Add to that a purge underway to eliminate every last symbol, artifact, and memorial that might have some connection to the Confederacy and slavery, no matter how flimsy the link. Out, damned spots! Those named "Robert Lee" suddenly find themselves pariahs in the media world.
Moral superiority and moral equivalence are complex yet squishy terms. Are there ten (or more? or fewer?) measures of moral behavior constituting a consolidated score? Or is it a matter of the ear of the beholder when listening to public figures? I suggest that the latter, filtered through learned biases, dominates the attitude formation process.
Such vagaries aside, moral superiority can be demonstrated in two primary ways. One is to elevate perceptions of morality for one's favored side. The other is to lay a barrage of moral shortcomings upon the opposition. Either way, there's no avoiding that moral superiority and equivalence are relative terms, not absolutes. One needs to exaggerate for a rhetorical margin of safety.

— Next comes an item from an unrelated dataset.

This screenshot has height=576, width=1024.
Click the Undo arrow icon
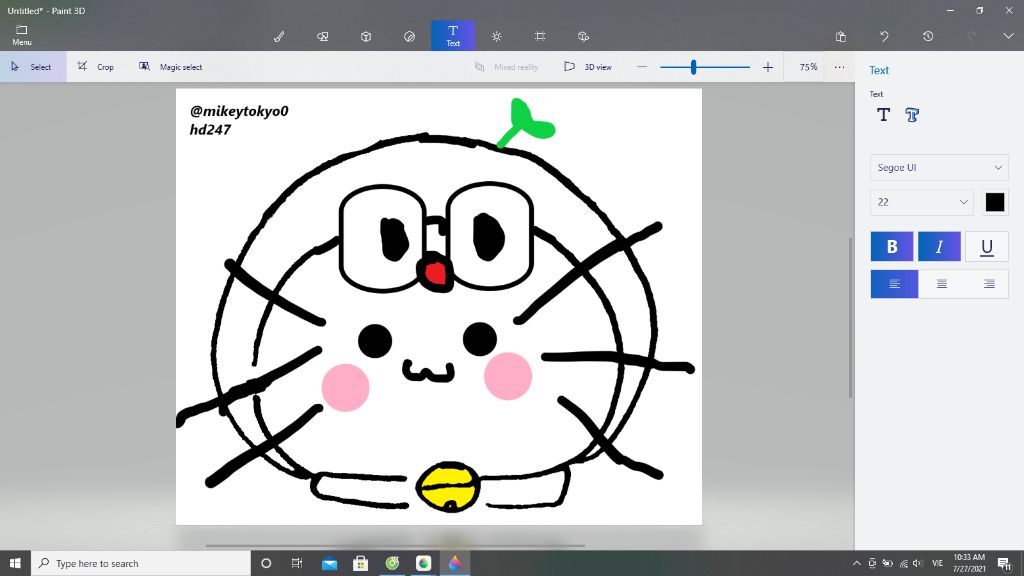884,36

This explains the hyperbolic objections to statements and comments made by anyone not a progressive supremacist. It's simply impossible for these partisans to argue that Antifa, BLM, and their fellow Alt-Left soldiers are a gaggle of misunderstood, good-hearted, moral, principled advocates for lively debate and the common good. At least, one is hard pressed to find arguments for that position that decent people could swallow (reference to others as decent people is another favorite taunt).

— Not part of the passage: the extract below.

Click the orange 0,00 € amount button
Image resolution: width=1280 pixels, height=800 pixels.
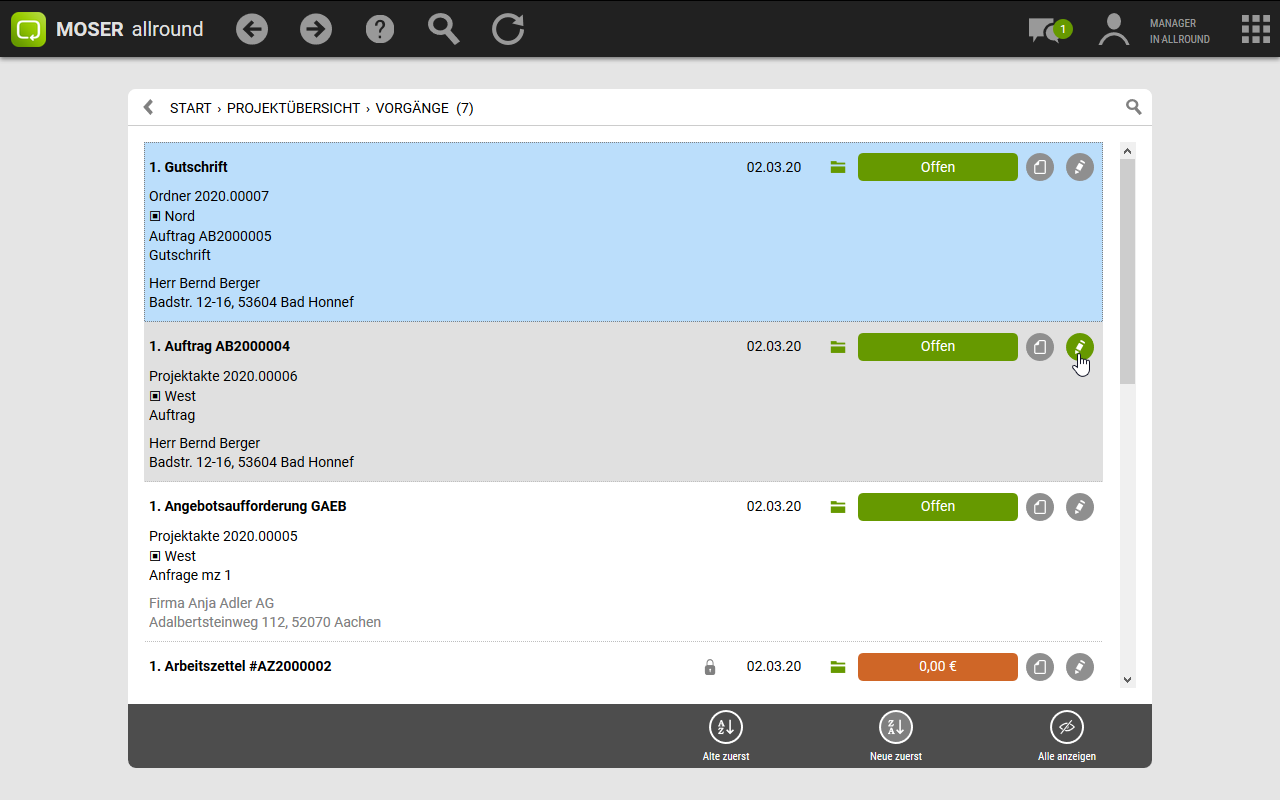pos(937,667)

Realistically, Alt-Left Antifa-BLM moral stature is pretty much what it is and is amply on the record – as is their résumé of violence and destruction. Not much can be done to hide or change it.
So there is no choice but to make them look morally superior by pounding on the Alt-Right participants until they pale in comparison to the upstanding youngsters and model activists on the Alt-Left. Heaven knows, and the rest of us as well, that white supremacists, neo-Nazis, and KKK sympathizers are unworthy of respect, support, or any other defense of their tenets and behaviors.
No matter; anyone who makes the slightest mention of Alt-Left anarchy, destructiveness, and police hatred is immediately labeled an evil Nazi-sympathizer. As discussed earlier, the clear intent is to mute and demean any challenge to the self-perceived moral superiority of progressive supremacists.
In a broader and more lasting sense, our situation is not at all about the events and violence in Virginia. It is, instead, about self-image preservation, delusions of moral superiority, and the exaltation of progressive supremacy – and, most certainly, avoiding by any means possible the impression of giving even the slightest validation to President Trump's words, thereby admitting that both participating groups are guilty of morally deplorable affronts to public safety, propriety, and lawfulness.